Five Essentials for Every Job Description
Create a crystal-clear picture
This article is from The Small Business Hiring Guide
As a recruiter, you want to hire the right person. That means you need a crystal-clear picture of the type of employee you’re looking for. Your job description has to go beyond just experience and education to include work and character traits that can impact a person’s ability to thrive in your organization.
Your online job posting will serve multiple purposes.
- It forms the foundation of your recruitment ad and can entice the right people to apply
- It serves as your first opportunity to make a good impression of your company
- It helps focus your resume screening process, helping you choose only the most qualified candidates
- It lets you develop high-impact interview questions that can help you select the employees you need
Your recruitment strategy should be based on these five features:
1. Job duties: What will the person do?
Take the time to spell out the specifics of the open job. Start with the job title -- it should be descriptive (“western regional sales rep – industrial products” is better than just “sales rep”), conform to standards for your industry, and mesh with your own company’s job hierarchy (terms like “junior,” “associate” or “senior” can differentiate levels of proficiency).

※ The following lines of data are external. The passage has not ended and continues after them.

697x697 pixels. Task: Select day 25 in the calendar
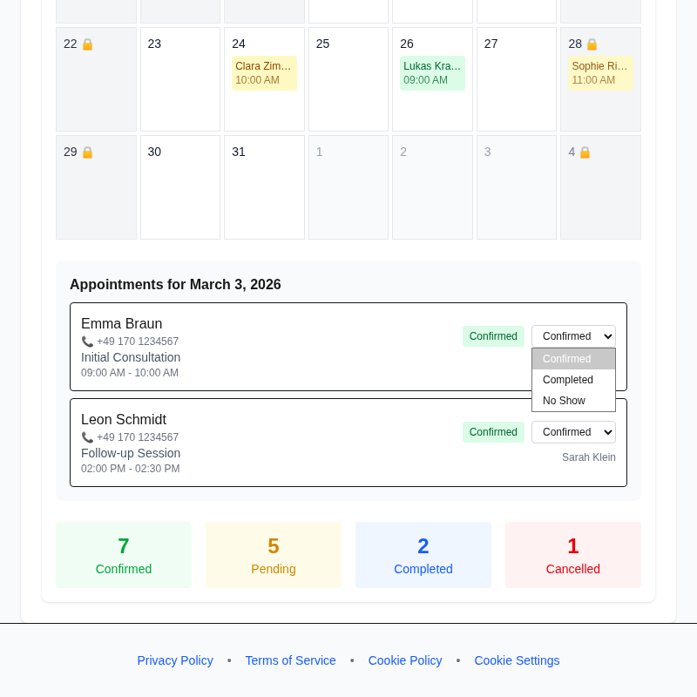pos(349,79)
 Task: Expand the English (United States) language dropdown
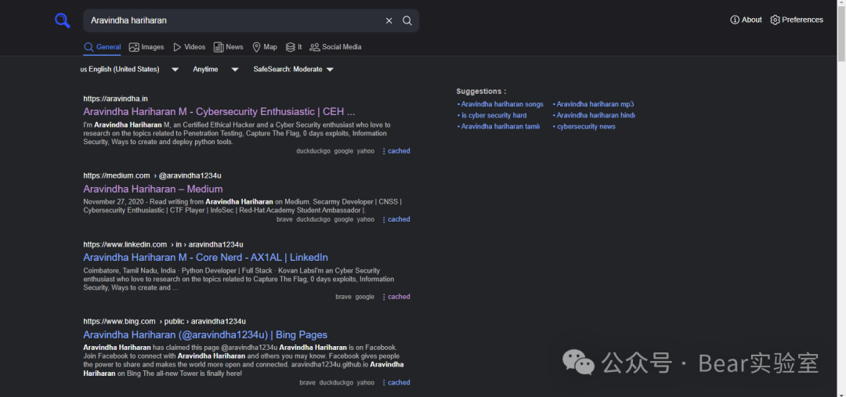pyautogui.click(x=129, y=70)
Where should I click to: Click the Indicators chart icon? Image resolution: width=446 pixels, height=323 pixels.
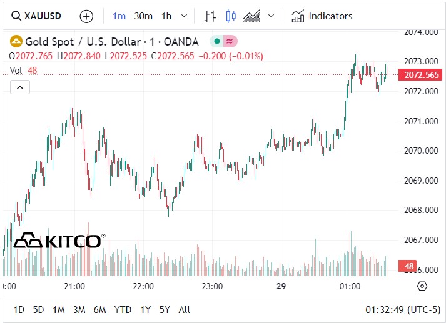coord(298,16)
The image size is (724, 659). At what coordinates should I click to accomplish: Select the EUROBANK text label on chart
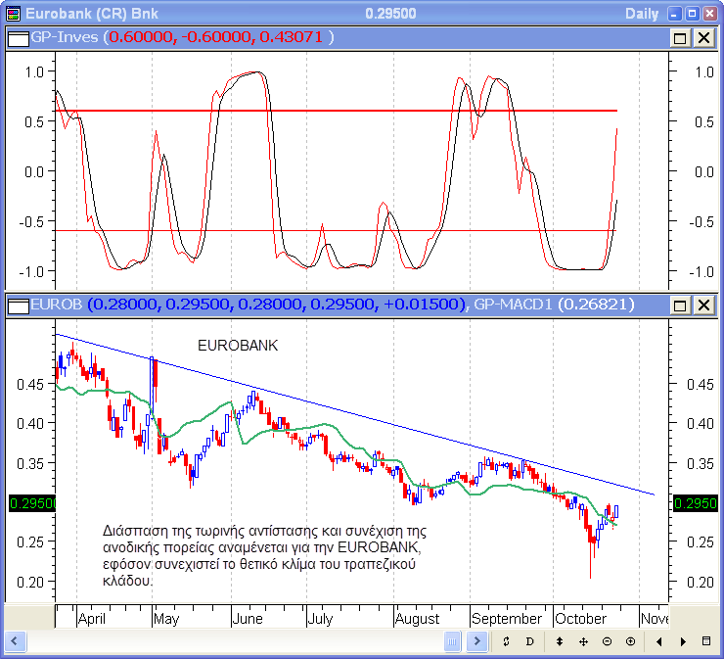click(x=238, y=346)
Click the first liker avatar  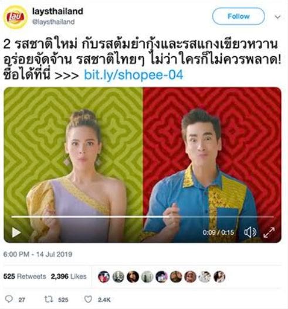104,276
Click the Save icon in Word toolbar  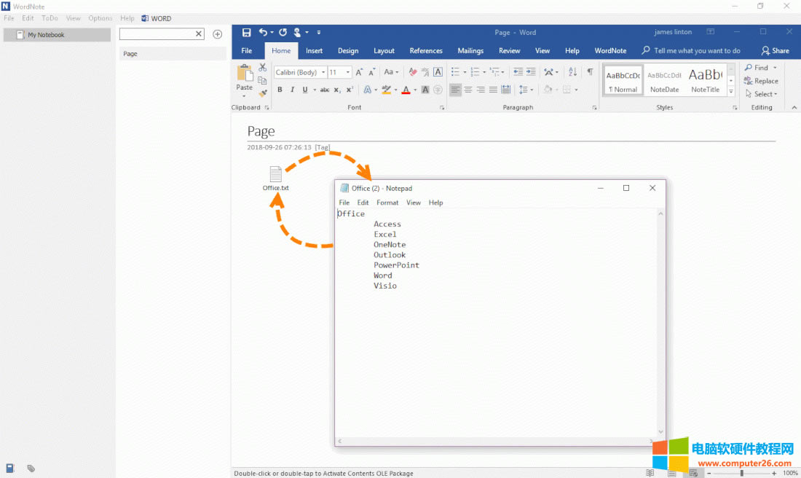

Then come up with a summary of the job’s responsibilities as well as a list of the key duties that will be performed. Think this through thoroughly. A hazy or incorrect description will make it harder for you to match a candidate and a job because you’re not sure what the job actually entails.
2. Work experience: What background is required to get the job done?
Industry familiarity... job knowledge... educational background... professional certification... these may all be crucial to helping you screen candidates you recruit. Clarify ahead of time the specific experience and background a qualified candidate should have. For example, does the job require experience in your industry, or are the skills transferable from other lines of work?
Determine whether the person’s education level will have a bearing on how he or she executes the job. Industry -- or job -- specific certification may also be vital, as may visa requirements in some industries.
Relocation may be another concern; will you be willing to pay to recruit someone from another geographic region? Finally, consider your willingness to invest time and resources in training. This can create flexibility in your experience requirements.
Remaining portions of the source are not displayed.